Dr. Jolivette is a Louisiana Creole of Atakapa-Ishak (Tsikip Clan), French, African, Spanish, Italian and Irish descent. Professor Jolivette is the former tribal historian for the Atakapa-Ishak Nation located between southwest Louisiana and southeast Texas.

 As a national speaker he has spoken to thousands of college students, educators, government employees and private sector organizations over the past decade across the United States and Australia (including Brown University, Syracuse University, Stanford University, the University of California at Irvine, Riverside, Berkeley, Santa Barbara, Santa Cruz, and San Francisco, the University of Illinois Urbana-Champaign, the University of Washington, NASPA, ACPA, NCORE, AACRAO, the Los Angeles County Commission on HIV/AIDS, the State-Tribal Judicial Council of California, the Oakland Indian Education Center, Seattle University, Eastern Washington University, The Environmental Protection Agency, Emmanuel College, the University of Alabama at Birmingham, Sonoma State University, the University of San Diego, the Alameda County Department of Social Services, Webster University, Oregon State University, the University of Iowa-College of Pharmacy, the University of Utah, Tulsa Community College, the University of Tulsa, the City College of San Francisco, the Evergreen State College, Bellevue College, Lewis & Clark College, Spokane Falls Community College, Seattle Central Community College, Highland College, the University of Florida, University of Maryland, School of Medicine/Sheppard-Pratt,  the California Council of Cultural Centers in Higher Education, Ramapo College of New Jersey, Pasadena City College, Lafayette College, and Northeastern University in Boston among other schools, organizations and institutions).

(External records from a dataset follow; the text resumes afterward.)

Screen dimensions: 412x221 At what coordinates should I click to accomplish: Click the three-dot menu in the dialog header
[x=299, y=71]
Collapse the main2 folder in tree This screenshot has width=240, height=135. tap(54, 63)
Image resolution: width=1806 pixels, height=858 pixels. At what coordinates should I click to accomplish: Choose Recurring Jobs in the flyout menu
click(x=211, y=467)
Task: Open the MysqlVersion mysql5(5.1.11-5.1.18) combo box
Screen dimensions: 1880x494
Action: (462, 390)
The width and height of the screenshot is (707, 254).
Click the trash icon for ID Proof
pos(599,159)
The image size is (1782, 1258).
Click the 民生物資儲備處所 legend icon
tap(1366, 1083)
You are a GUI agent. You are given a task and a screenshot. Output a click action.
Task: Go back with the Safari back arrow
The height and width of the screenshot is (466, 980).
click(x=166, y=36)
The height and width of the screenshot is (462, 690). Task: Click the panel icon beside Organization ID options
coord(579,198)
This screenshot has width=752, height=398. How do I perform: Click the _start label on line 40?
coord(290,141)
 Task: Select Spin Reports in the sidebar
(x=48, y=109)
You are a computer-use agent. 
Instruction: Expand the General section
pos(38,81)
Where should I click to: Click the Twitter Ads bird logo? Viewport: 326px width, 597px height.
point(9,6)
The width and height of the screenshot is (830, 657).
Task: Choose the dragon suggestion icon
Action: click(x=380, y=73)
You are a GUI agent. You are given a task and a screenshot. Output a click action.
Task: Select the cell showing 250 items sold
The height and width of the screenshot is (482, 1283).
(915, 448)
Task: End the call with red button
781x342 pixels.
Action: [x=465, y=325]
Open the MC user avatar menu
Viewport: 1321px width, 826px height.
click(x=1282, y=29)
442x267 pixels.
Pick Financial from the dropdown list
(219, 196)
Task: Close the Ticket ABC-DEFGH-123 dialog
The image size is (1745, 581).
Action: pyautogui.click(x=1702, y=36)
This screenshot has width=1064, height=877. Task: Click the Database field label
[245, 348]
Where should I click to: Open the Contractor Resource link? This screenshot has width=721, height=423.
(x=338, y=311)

Jolivette received his Ph.D in Sociology from the University of California Santa Cruz with specializations in the sociology of race and ethnicity, the sociology of education, the sociology of Latin America, and in the sociology of education. Dr. Jolivette is working on journal article, “Don’t Scratch My Washboard: Navigating Queerness in the Creole Diaspora” Journal of Louisiana Creole Studies Vol. 1 No. 1, Summer 2016. His future research includes a multi-site, regional study of the co-occurrence of alcohol, drugs, mental health (ADM) and cancer in aging men who have sex with men (MSM) who are also living with advanced HIV disease through the National Institute of Mental Health.